#### YOUR INSTRUCTIONS:
From the first line down to the one containing "The height and", reproduce the entries below exactly and leave out the pictures.

• • • • • • •

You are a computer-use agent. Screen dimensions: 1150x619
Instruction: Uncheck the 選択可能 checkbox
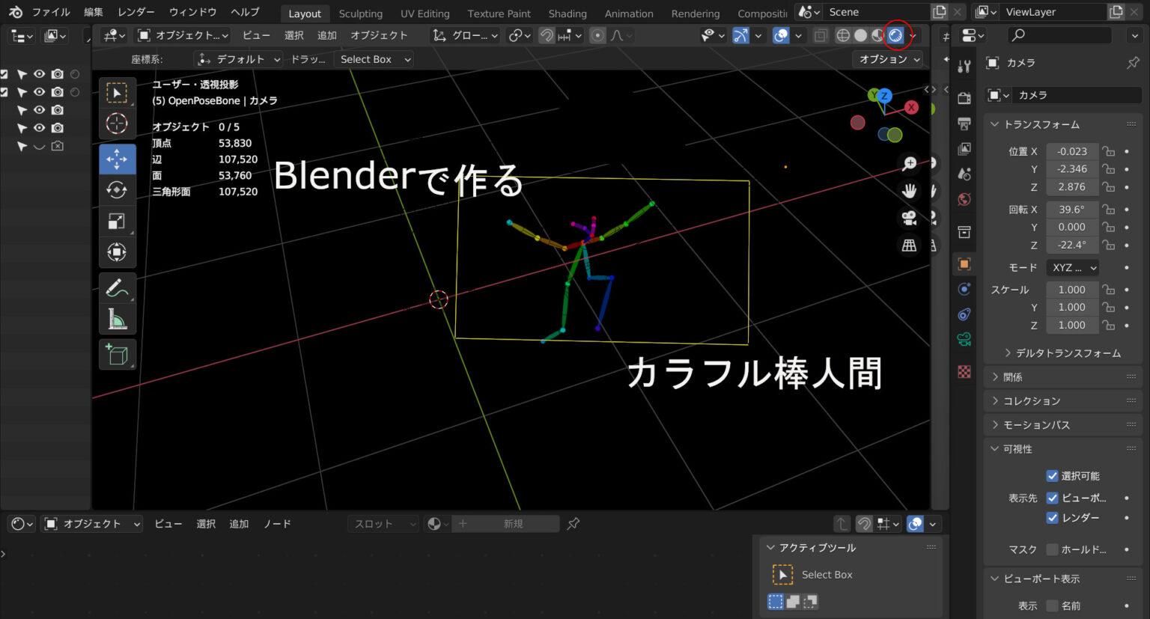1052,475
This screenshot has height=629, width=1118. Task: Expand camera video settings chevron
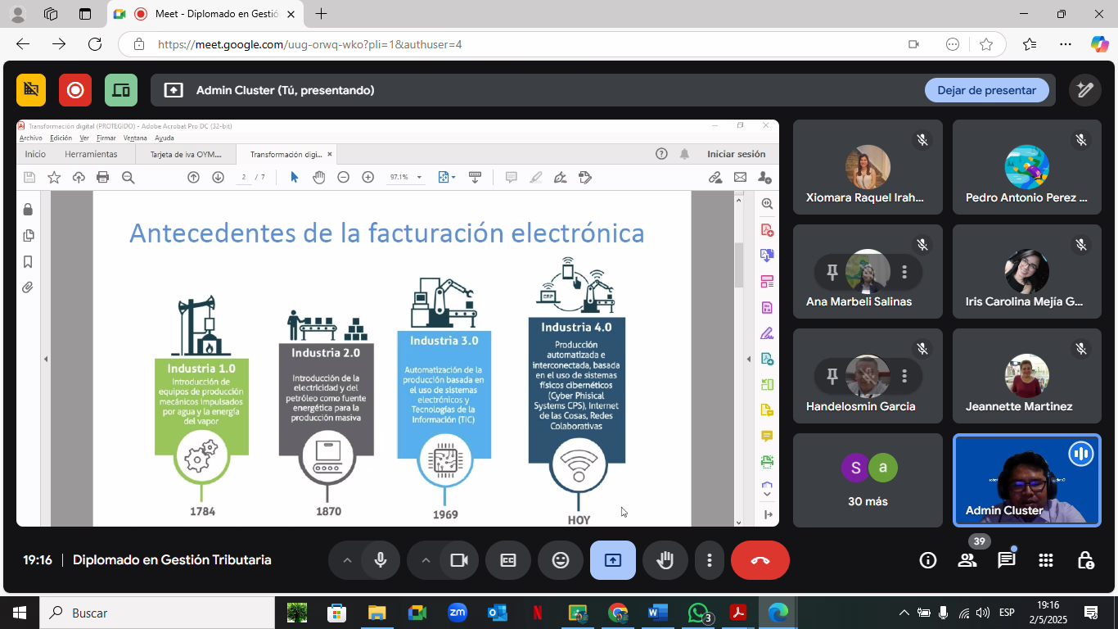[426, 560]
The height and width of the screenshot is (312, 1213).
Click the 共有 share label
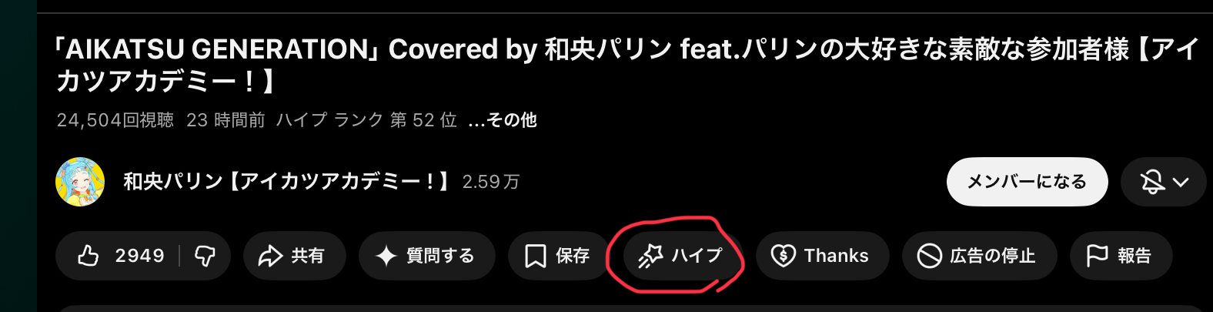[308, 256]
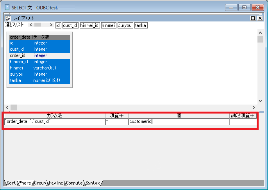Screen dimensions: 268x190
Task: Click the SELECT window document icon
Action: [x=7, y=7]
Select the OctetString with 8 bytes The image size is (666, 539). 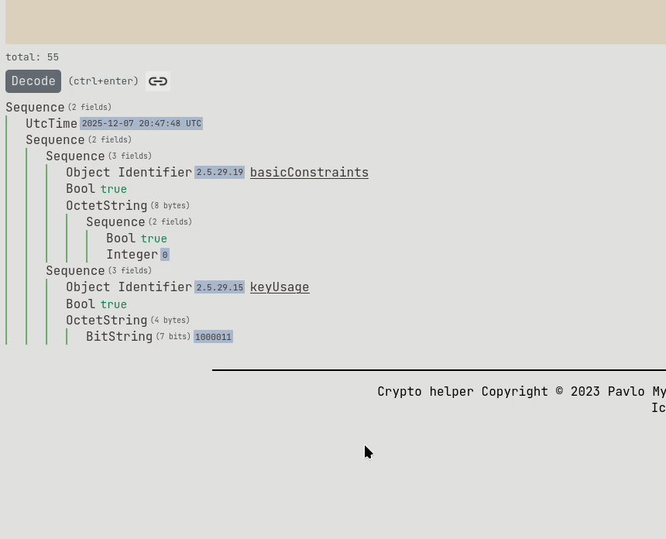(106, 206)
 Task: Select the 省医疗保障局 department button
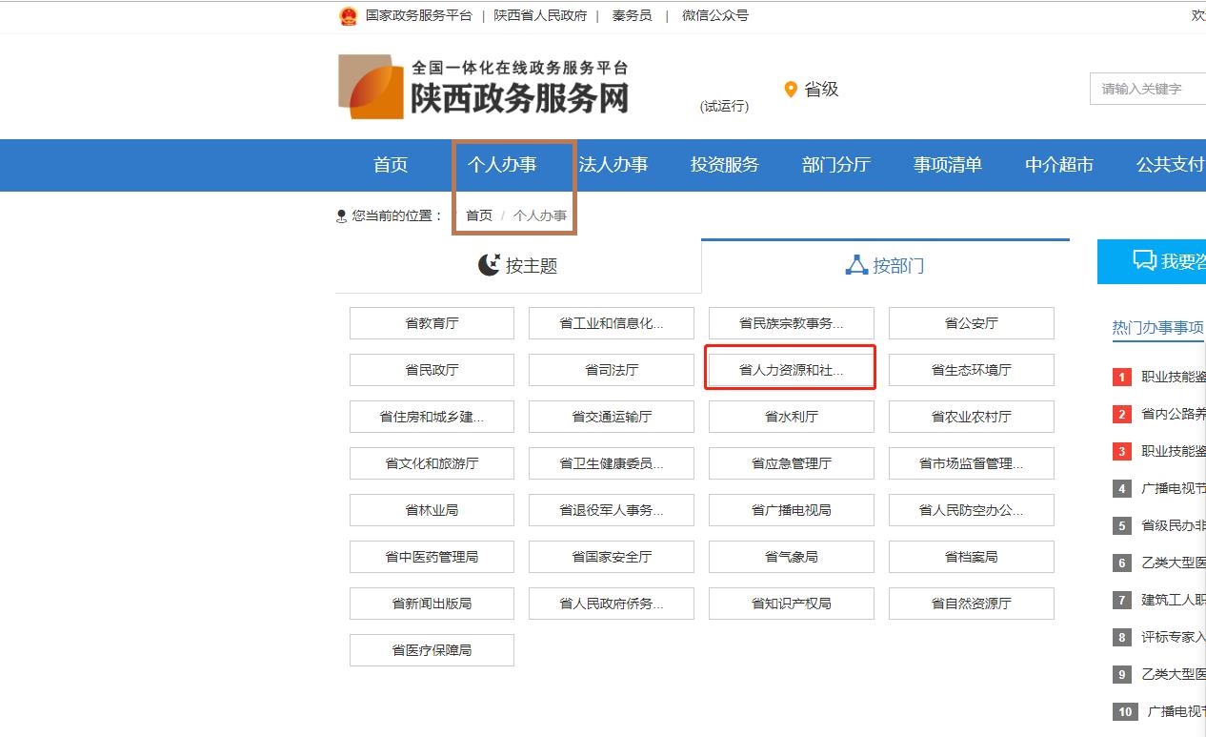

• • • • • • •

#### PROBLEM SOLUTION:
You are a computer-use agent. Screen dimensions: 1150x619
Instruction: Uncheck the 選択可能 checkbox
1052,475
This screenshot has height=629, width=1118. Task: Expand camera video settings chevron
[426, 560]
The height and width of the screenshot is (312, 1213).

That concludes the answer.